I’m going to post two blog posts about John, this first one more personal, anecdotal, the second celebrating his substantial achievements as a poet, though he was also a writer of stories, novels, reviews, guide books, manifestos, all manner of literary journalism.  Still, in the marrow, he was a poet, oft overlooked as the bridge between Patrick Kavanagh and Heaney, a rustic who could turn a sonnet silver, a Jungian who spoke the idiolect of Ulster turf cutters.

A voice soft as a summer mist in Galway, a shambling gait, a smile quick but a touch restrained, a high sense of irony, devotion to his wife, novelist Elizabeth Wassell, a badger tenacity when questions were raised – John was at once worldly and homely, stellar and earthy, quick and deliberate, equally a lover of a clever makeshift style and a connoisseur of Parisian rose windows.  He was sensual and randy, but he would have me turn the car toward a pub as the hour of six approached, as he did not wish to miss hearing the angelus rung on the radio.  He knew his haute cuisine but also declared, “The potato is your man.  He’ll not let you down,” as he pocketed leftover spuds from our table in a pricey Breton restaurant.  He was great craic.

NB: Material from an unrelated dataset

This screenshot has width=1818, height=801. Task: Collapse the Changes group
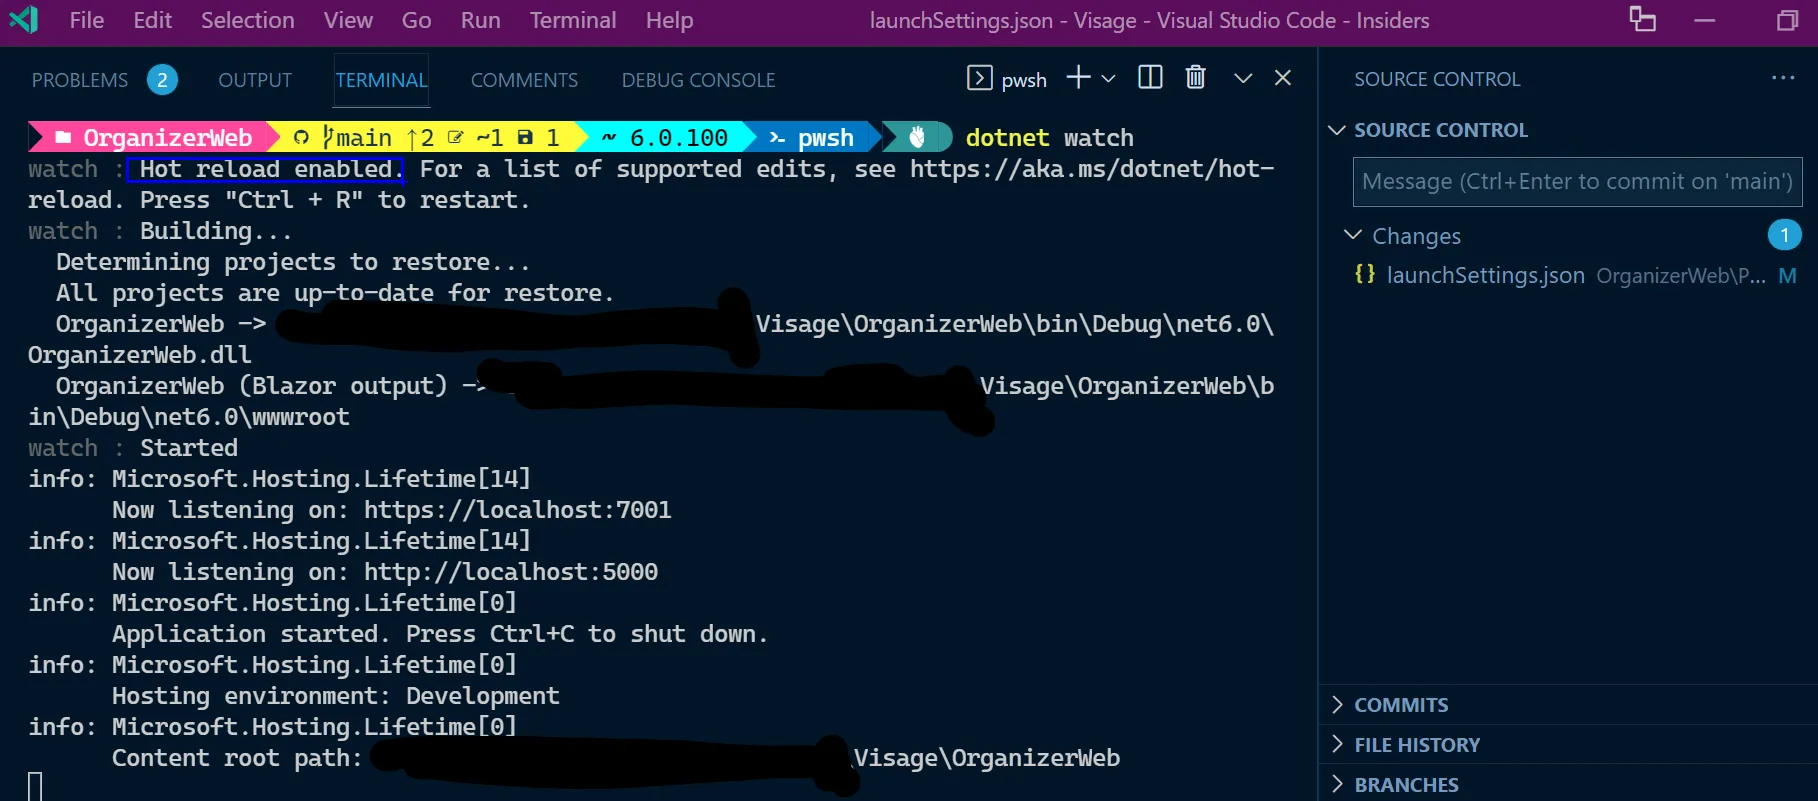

On two occasions I spent a couple of weeks with John and Elizabeth in Letter Cottage, Ballydehob, West Cork.  We strolled together, sampled lamb (“almost delectable, even this far from spring”), sang ballads (our voices “tractor axles in want of oil”), and I drove them hither and yon.  Neither could operate a car back then, and they often made it the three miles to the village on shank’s mare.  Once I drove them to Dublin for an award ceremony and fund raising launch for a new magazine.  It would have been enough to hear his stories of the locals like Declan Handbag and Declan Wildlife (two locals, one a gay bon vivant, the other a forest ranger), but John had written the first comprehensive tourist guide of Ireland, and he was forever directing me to turn left at those beeches or reverse a hundred meters to a near-invisible stone.  He must have known every rath and tower, holy well and abbey ruin in the country, and I saw many of them.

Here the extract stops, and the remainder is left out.